An elasticsearch node exceeded all available resources and failed. This resulted in a cluster failure, which resulted in the unavailability and eventual loss of data indexes used to present Analytics data in the X-Cloud platform.
During the incident time frame, users saw either static data or no data in the Analytics tab within X-Cloud Recruiter.
The affected elasticsearch cluster was brought back to a healthy state, and then indexes were rebuilt.
01/14/2019 - 05:14pm US EDT - Initial failures detected.
01/14/2019 - 08:33pm US EDT - Investigation and recovery efforts determined that the cluster would require a node rebuild and extension. Rebuild initiated
01/14/2019 - 11:50pm US EDT - Elasticsearch node recovered and resources increased. Index rebuilding initiated.

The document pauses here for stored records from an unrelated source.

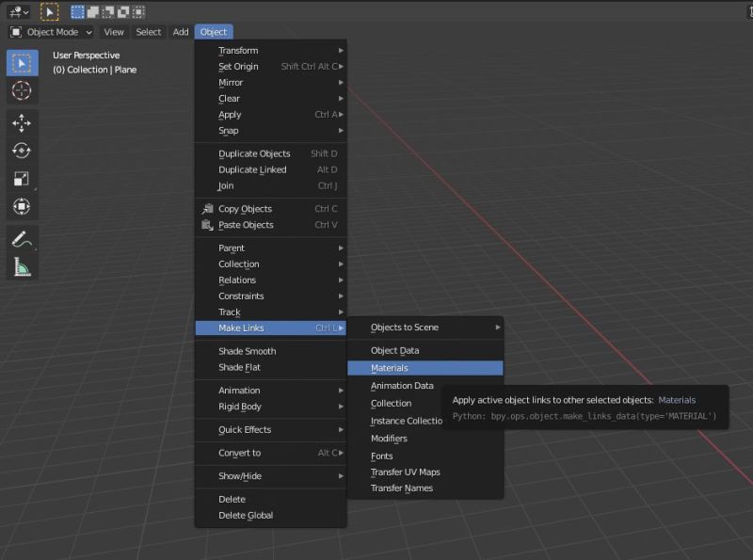Select the Tweak tool in the header
Screen dimensions: 753x560
click(x=51, y=11)
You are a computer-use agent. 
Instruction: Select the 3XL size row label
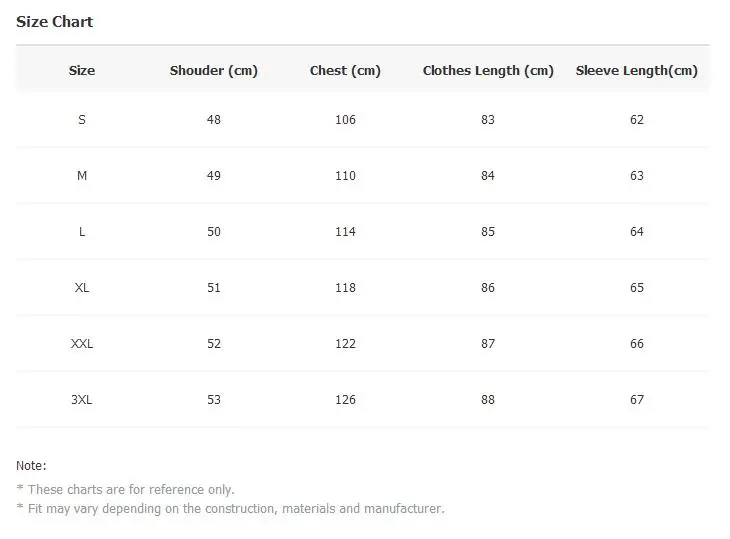82,399
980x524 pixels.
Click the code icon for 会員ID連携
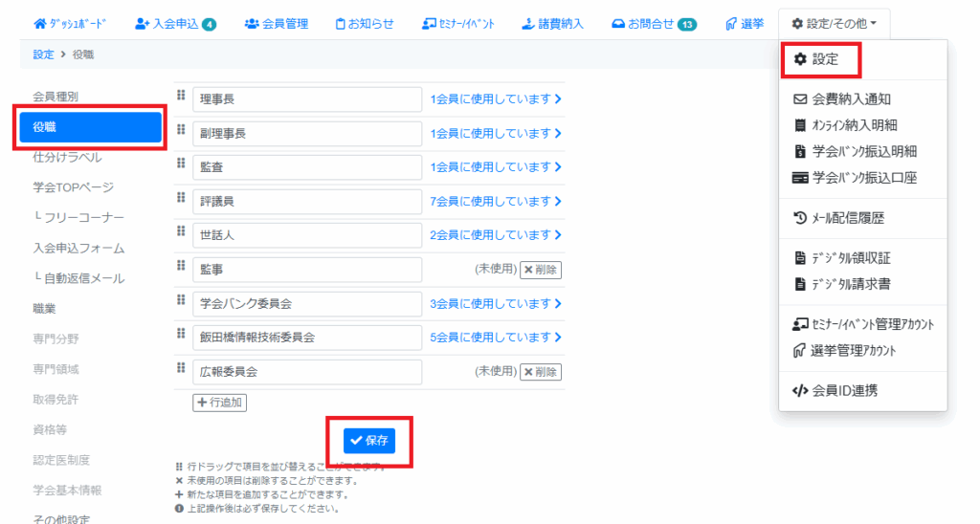[x=800, y=390]
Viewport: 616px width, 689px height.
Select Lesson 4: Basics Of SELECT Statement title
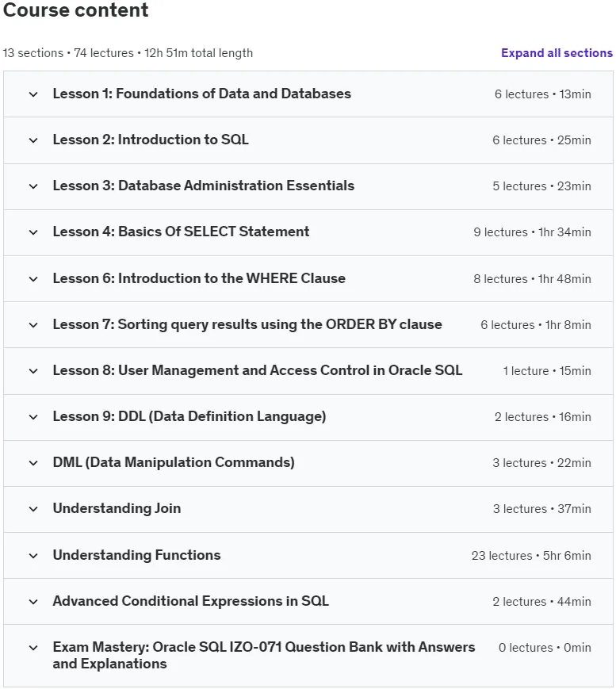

01/15/2019 - 09:17am US EDT - Data index rebuilding completed for 98% of customers.
01/15/2019 - 01:05pm US EDT - Data index rebuilding completed for remaining customers.
X-Cloud Analytics function in X-Cloud Recruiter
Immediate Recovery - Elasticsearch cluster rebuilt.
Long Term Fixes
1) Elasticsearch cluster resources dramatically increased.
2) Additional proactive monitoring added to elasticsearch cluster to preemptively identify failure signatures experienced.